_Work to complete_
The number of lines below containing the word "will" is all that should be returned.
====== Entries provided
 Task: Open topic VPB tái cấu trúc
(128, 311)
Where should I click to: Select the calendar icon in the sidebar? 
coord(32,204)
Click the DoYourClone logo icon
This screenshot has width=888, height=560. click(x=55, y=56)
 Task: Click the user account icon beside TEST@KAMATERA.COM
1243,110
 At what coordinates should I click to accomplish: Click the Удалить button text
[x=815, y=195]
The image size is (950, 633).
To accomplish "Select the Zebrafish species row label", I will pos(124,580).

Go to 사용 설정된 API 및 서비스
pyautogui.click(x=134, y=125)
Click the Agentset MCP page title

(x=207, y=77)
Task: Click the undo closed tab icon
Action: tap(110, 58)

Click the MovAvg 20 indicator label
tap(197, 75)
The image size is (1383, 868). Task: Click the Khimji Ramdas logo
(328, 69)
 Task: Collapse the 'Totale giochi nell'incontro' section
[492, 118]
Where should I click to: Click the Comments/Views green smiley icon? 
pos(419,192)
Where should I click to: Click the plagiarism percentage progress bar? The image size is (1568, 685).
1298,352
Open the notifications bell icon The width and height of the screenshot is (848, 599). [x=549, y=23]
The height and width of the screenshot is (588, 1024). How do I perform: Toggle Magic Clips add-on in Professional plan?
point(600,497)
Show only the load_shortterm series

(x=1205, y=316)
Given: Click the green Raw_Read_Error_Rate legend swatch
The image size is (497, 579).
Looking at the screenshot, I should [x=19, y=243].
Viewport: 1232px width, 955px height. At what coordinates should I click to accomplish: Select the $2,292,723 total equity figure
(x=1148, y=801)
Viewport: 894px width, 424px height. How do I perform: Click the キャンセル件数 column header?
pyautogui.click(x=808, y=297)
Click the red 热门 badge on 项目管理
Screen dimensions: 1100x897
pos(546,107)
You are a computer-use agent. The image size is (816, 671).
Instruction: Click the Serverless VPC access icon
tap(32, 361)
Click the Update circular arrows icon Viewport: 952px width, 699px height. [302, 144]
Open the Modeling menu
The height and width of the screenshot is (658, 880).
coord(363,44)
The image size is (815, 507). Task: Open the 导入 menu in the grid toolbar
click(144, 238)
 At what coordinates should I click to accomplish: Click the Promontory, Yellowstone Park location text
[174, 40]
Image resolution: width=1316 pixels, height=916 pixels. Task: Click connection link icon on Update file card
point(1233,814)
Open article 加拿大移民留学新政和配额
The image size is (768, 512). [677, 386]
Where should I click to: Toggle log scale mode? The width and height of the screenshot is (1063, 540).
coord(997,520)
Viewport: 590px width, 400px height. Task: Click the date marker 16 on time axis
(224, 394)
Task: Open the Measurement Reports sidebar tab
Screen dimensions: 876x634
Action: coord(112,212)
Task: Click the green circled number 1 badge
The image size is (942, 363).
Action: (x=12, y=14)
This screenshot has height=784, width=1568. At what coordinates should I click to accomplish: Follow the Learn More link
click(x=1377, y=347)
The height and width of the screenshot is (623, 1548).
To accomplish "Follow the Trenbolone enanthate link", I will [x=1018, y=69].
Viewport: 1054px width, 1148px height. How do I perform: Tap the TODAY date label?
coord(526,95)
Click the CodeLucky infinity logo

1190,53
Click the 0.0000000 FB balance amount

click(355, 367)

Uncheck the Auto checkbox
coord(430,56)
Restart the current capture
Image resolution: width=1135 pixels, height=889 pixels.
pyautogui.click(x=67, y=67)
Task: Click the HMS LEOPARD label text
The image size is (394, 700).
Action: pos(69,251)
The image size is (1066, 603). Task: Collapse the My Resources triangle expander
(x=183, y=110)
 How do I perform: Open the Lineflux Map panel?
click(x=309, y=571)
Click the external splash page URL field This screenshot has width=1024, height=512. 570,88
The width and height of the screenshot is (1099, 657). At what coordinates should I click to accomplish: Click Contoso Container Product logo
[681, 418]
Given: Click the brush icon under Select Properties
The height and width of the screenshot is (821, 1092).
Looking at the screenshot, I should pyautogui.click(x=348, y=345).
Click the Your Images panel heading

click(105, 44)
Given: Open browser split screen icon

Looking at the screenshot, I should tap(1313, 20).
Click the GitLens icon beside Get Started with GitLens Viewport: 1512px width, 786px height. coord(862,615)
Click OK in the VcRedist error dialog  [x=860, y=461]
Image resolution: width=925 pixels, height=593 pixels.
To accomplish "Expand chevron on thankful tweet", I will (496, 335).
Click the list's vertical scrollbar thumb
============
_Exercise answer_
3